→ **Problem**:
Print only the line with "Given: Switch to the Enrolments tab" and the lines after it, ending with the last line of the material, each exactly as it stands.
____
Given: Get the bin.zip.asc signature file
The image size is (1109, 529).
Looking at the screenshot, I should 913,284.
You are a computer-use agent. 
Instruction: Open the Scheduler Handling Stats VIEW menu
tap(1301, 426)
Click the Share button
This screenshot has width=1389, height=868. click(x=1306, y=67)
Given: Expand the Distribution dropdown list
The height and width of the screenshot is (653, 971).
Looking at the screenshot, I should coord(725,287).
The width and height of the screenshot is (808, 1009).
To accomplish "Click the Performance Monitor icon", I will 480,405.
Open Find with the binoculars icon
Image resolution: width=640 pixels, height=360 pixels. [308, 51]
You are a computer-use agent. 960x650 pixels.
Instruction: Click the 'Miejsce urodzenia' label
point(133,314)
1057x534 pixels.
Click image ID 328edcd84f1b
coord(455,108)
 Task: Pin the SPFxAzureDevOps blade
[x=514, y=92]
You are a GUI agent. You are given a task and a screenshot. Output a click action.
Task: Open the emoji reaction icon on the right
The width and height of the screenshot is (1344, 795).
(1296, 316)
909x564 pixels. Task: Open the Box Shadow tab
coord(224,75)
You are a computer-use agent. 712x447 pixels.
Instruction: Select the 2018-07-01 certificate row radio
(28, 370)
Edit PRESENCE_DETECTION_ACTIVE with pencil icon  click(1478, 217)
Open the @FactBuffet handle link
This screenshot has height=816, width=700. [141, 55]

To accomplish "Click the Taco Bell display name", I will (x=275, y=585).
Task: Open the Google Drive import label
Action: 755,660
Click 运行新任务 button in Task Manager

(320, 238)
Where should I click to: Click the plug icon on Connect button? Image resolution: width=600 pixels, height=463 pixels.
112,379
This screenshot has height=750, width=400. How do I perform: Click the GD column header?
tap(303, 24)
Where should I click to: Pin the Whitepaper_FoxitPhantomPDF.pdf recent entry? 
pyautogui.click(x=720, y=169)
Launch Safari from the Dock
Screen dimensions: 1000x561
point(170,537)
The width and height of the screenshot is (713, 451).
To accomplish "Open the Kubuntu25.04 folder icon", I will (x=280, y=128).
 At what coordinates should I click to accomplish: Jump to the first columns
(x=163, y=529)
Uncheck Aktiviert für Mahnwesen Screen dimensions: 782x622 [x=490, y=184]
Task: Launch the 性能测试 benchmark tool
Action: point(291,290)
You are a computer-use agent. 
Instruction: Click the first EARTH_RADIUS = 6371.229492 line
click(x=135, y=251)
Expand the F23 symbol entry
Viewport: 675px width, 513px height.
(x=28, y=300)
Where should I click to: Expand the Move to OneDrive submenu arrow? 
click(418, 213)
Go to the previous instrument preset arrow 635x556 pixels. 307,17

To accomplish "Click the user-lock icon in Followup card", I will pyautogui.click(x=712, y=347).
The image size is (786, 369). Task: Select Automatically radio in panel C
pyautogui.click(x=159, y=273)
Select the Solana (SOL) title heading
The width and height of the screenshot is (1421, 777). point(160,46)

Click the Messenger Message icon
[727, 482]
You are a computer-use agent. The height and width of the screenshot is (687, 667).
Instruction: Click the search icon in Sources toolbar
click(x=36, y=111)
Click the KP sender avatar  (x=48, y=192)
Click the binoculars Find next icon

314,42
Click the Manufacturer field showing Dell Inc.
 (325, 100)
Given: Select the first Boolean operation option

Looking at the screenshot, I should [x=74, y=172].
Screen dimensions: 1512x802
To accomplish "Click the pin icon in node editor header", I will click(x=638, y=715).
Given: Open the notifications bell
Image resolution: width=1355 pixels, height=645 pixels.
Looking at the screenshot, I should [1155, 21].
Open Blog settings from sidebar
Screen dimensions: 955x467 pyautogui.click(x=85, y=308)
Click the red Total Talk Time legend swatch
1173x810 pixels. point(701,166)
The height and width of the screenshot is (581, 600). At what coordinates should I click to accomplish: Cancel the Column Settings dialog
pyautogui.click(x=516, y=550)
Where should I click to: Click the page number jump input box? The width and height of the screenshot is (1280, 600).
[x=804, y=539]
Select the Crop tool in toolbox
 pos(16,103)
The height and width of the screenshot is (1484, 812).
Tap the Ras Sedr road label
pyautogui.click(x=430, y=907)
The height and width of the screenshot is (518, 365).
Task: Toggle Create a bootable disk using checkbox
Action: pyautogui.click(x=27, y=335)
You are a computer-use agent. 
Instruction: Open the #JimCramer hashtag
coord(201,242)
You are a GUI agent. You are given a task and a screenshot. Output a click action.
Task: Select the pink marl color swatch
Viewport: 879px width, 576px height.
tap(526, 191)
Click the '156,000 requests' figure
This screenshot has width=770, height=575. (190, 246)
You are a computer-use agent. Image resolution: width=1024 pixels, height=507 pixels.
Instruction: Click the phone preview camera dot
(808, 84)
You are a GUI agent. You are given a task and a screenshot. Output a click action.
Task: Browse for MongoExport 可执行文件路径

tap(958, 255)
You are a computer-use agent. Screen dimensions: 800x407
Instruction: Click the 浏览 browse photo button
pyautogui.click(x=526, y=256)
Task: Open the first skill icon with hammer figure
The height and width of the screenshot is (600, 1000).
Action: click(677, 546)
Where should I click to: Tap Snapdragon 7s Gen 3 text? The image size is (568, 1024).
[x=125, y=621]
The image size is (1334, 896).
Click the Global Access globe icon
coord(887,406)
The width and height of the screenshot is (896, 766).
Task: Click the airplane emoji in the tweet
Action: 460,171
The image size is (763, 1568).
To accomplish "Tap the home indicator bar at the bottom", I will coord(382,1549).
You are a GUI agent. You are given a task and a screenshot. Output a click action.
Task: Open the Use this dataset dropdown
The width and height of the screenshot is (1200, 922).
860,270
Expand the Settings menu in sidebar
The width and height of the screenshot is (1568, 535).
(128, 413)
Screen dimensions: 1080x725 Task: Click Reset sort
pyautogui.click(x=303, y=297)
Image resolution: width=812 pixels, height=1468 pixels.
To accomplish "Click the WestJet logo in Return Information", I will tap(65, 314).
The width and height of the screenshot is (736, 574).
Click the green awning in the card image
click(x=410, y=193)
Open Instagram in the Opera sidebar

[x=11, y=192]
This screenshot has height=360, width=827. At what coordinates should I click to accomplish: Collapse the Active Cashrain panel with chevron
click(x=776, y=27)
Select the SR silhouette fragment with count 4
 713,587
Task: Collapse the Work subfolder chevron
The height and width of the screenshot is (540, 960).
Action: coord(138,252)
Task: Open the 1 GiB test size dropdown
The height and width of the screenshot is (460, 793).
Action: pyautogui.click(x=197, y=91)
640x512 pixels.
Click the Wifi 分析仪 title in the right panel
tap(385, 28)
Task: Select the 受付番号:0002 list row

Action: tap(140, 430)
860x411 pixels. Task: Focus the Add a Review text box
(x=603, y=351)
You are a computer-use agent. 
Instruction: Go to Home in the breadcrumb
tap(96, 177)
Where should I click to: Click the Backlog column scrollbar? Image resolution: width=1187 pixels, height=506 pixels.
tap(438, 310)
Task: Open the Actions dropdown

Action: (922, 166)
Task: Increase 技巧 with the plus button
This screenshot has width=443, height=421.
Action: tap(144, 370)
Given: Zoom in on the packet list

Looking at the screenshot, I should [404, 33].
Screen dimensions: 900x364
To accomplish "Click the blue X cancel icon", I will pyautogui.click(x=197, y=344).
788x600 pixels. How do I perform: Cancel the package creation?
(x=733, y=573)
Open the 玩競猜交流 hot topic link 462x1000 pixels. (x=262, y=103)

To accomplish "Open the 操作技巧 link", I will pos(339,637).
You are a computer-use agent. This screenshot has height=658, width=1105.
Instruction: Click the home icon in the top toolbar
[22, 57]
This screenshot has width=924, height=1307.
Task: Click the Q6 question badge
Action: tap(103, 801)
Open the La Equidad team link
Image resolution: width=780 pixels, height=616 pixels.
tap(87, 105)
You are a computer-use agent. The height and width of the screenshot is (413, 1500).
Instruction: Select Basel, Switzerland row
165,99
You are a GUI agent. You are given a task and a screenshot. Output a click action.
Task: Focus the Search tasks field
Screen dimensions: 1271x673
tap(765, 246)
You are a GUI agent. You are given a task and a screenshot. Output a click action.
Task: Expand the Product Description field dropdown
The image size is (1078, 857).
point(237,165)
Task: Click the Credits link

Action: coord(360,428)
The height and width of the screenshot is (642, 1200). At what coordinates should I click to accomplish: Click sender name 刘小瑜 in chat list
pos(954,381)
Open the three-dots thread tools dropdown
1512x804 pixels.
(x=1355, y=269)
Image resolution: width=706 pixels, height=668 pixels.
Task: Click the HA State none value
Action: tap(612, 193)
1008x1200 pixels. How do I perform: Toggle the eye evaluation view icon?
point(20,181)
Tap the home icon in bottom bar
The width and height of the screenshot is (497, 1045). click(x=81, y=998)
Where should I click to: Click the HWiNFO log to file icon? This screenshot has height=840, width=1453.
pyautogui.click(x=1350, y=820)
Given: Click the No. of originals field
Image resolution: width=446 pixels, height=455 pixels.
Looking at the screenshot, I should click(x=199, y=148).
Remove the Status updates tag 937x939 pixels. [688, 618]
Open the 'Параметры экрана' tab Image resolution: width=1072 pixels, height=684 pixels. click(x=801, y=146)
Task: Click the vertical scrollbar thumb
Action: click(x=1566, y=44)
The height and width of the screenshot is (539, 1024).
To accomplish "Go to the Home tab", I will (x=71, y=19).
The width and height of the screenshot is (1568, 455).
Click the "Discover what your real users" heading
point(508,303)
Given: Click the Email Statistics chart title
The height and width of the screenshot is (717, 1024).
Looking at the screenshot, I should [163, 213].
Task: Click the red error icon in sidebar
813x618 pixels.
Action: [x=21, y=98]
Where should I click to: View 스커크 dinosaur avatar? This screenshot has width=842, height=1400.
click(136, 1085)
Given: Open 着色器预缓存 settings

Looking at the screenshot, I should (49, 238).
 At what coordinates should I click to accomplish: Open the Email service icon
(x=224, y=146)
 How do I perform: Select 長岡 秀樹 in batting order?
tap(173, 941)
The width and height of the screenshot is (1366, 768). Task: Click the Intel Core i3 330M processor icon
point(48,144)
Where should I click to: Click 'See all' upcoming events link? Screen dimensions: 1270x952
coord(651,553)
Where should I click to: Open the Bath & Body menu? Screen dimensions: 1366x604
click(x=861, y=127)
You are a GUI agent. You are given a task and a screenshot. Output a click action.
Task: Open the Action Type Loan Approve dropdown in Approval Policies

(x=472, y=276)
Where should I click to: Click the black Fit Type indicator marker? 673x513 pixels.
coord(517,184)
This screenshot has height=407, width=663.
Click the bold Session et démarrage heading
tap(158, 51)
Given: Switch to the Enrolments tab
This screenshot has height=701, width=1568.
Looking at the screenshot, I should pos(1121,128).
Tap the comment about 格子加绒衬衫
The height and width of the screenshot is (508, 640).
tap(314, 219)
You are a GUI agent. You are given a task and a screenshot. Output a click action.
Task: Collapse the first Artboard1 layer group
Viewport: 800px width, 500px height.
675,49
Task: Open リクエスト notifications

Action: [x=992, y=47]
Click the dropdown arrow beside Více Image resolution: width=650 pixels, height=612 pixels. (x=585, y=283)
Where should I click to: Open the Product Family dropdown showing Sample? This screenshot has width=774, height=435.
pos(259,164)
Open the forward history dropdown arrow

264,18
____
→ **Solution**:
Given: Switch to the Enrolments tab
This screenshot has height=701, width=1568.
Looking at the screenshot, I should pos(1121,128).
Tap the comment about 格子加绒衬衫
The height and width of the screenshot is (508, 640).
tap(314, 219)
You are a GUI agent. You are given a task and a screenshot. Output a click action.
Task: Collapse the first Artboard1 layer group
Viewport: 800px width, 500px height.
675,49
Task: Open リクエスト notifications

Action: [x=992, y=47]
Click the dropdown arrow beside Více Image resolution: width=650 pixels, height=612 pixels. (x=585, y=283)
Where should I click to: Open the Product Family dropdown showing Sample? This screenshot has width=774, height=435.
pos(259,164)
Open the forward history dropdown arrow

264,18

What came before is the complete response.